# agent-cid (Rust) — Architecture
## Goal
Port the `agent-cid` v1.0 spec ([SPEC.md](../SPEC.md)) to idiomatic Rust while keeping every byte that goes on the wire — CIDv1 strings, JCS-canonical manifest bytes, Ed25519 signatures — byte-identical with the TypeScript reference. Pass the same C1–C5 conformance vectors.
## Module map
| `src/<file>` | TS counterpart | Role |
| --- | --- | --- |
| `build.rs` | `src/build.ts` | Compute CID, fill manifest, collect Ed25519 signatures over JCS-canonical bytes. |
| `verify.rs` | `src/verify.ts` | Schema check, size check, CID check, signature verification, retention enforcement; per-resolver pubkey cache; `verify_chain` for `parent_cid` traversal. |
| `canonical.rs` | `src/canonical.ts` | RFC 8785 JCS encoding wrapper around `serde_jcs`. |
| `cid.rs` | `src/cid.ts` | CIDv1 with raw codec + multihash sha-256, base32-lower string form. |
| `did.rs` | `src/did.ts` | `did:key` codec for Ed25519; `did:web → URL` derivation; DID-doc Ed25519 lookup. |
| `did_web.rs` | `src/did-web.ts` | HTTPS-only fetch with 64 KiB cap and 5 s timeout; default resolver for `did:web`. |
| `sign.rs` | `src/sign.ts` | Ed25519 sign + verify, base64 codec. |
| `types.rs` | `src/types.ts` | Public types — `Manifest` (alias for `serde_json::Value`), `BuildOpts`, `VerifyOptions`, `VerifyResult`, `SignerInput`, `DidResolver`, `SignFn`. |
| `error.rs` | (split from `verify.ts`) | `thiserror` error enum for fail paths. |
## Dependency choices
| Concern | Crate | Rationale |
| --- | --- | --- |
| Ed25519 sign / verify | [`ed25519-dalek`](https://crates.io/crates/ed25519-dalek) | Pure-Rust, audited; no native build deps. |
| JCS (RFC 8785) | [`serde_jcs`](https://crates.io/crates/serde_jcs) | Direct RFC 8785 implementation atop serde. See the precision note below. |
| Multihash / CID | inline | CIDv1 + raw codec + sha-256 + base32-lower is ~40 lines. `cid` + `multihash` together would add several crates worth of types for one constant codec. |
| SHA-256 | [`sha2`](https://crates.io/crates/sha2) | RustCrypto standard. |
| Base58 | [`bs58`](https://crates.io/crates/bs58) | Tiny, used by `did:key` multibase. |
| Base32 / base64 | [`data-encoding`](https://crates.io/crates/data-encoding) + [`base64`](https://crates.io/crates/base64) | base32-lower for CID, base64 for signatures. |
| HTTP client | [`reqwest`](https://crates.io/crates/reqwest) (rustls) | Async, `rustls-tls`, supports response-body size cap + timeout. |
| Async runtime | [`tokio`](https://crates.io/crates/tokio) | The reqwest + future story is simplest under tokio; we don't expose a runtime. |
## Byte-determinism invariants
- **CIDv1 string** — base32-lower, raw codec (`0x55`), multihash sha-256 of the body. Output of `bytes_to_cid` must equal the TS output for the same body.
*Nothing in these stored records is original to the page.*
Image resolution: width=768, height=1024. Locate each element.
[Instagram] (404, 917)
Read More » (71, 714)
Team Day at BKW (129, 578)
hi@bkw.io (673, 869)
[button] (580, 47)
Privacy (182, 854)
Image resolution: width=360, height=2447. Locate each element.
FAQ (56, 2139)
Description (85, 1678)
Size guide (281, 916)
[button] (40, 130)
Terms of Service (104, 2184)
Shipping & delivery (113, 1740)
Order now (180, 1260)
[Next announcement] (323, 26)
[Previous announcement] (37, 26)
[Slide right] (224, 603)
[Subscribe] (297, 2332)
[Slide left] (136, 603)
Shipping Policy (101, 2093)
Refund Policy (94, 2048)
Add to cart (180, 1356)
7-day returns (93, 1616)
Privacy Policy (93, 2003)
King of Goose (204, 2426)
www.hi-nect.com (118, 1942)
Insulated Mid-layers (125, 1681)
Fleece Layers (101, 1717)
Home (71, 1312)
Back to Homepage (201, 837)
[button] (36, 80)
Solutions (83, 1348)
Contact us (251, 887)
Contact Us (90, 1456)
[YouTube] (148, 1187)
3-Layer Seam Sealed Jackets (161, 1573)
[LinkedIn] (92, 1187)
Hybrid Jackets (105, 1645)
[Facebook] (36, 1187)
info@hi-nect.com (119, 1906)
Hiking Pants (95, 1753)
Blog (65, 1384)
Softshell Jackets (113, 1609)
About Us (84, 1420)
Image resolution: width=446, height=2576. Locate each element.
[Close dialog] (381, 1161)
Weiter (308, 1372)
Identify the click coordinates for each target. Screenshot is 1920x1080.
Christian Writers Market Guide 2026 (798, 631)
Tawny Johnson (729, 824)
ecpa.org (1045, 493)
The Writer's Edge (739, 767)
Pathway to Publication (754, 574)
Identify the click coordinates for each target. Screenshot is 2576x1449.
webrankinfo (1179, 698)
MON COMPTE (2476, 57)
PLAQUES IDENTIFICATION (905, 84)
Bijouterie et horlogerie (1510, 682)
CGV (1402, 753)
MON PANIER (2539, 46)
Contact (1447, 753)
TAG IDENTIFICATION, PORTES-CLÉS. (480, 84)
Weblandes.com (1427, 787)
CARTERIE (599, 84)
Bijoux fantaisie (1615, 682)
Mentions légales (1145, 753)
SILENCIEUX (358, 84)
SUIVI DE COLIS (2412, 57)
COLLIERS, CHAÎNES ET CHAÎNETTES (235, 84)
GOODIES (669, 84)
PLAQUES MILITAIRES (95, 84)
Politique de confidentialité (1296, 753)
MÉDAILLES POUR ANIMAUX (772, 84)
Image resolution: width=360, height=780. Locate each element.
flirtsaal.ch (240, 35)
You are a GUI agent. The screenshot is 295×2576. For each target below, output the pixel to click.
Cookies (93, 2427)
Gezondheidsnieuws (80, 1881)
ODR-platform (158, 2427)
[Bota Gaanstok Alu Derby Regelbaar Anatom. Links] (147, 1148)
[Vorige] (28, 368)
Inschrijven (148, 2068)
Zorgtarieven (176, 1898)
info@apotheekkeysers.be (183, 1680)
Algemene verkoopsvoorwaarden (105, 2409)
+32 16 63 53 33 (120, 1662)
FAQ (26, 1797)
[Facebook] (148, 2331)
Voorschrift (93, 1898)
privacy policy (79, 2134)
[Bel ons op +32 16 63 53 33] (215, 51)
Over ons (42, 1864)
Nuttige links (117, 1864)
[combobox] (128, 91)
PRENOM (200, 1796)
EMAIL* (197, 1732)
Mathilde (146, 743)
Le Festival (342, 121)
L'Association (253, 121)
- **Canonical manifest bytes** — JCS-canonical JSON of the manifest with `sigs` removed. This is what signatures cover. Sort order, escaping, and number formatting follow RFC 8785.
- **Signature bytes** — Ed25519 over the canonical bytes; base64-encoded for transport. No domain separation, no prefix.
### JCS precision note
`serde_jcs` preserves `u64`/`i64` integers above 2^53. RFC 8785 requires all JSON numbers to be formatted via ECMA-262 ToString of `f64`, so integers beyond the safe-integer range lose precision in the canonical form. `agent-cid` manifests don't currently use integers in that range (`size` is bytes, `created_at` is a string), so a normalize pass isn't required here — but the same approach used in [`agent-scroll-rs/src/canonical.rs`](https://github.com/p-vbordei/agent-scroll-rs/blob/main/src/canonical.rs) is the documented fallback if the schema ever grows a numeric field that could exceed it.
## Testing strategy
- **Conformance** (`tests/conformance.rs`) — single `all_vectors_pass` test runs every JSON file under `vectors/`, dispatched by `kind` (`roundtrip`, `tampered_body`, `parent_chain`, `canonical`, `did_web_roundtrip`). Vectors are copied verbatim from the TS reference.
- **Planned cross-impl byte equality** — a CI job that runs the TS, Python, and Rust ports against shared vectors and diffs canonical-bytes + CID + signature output. Tracked as future work; the per-port suites already catch divergence in practice because vectors fix the expected CID.
Any wire-format change must be proposed in the TS reference first and the vectors regenerated there. The ports follow.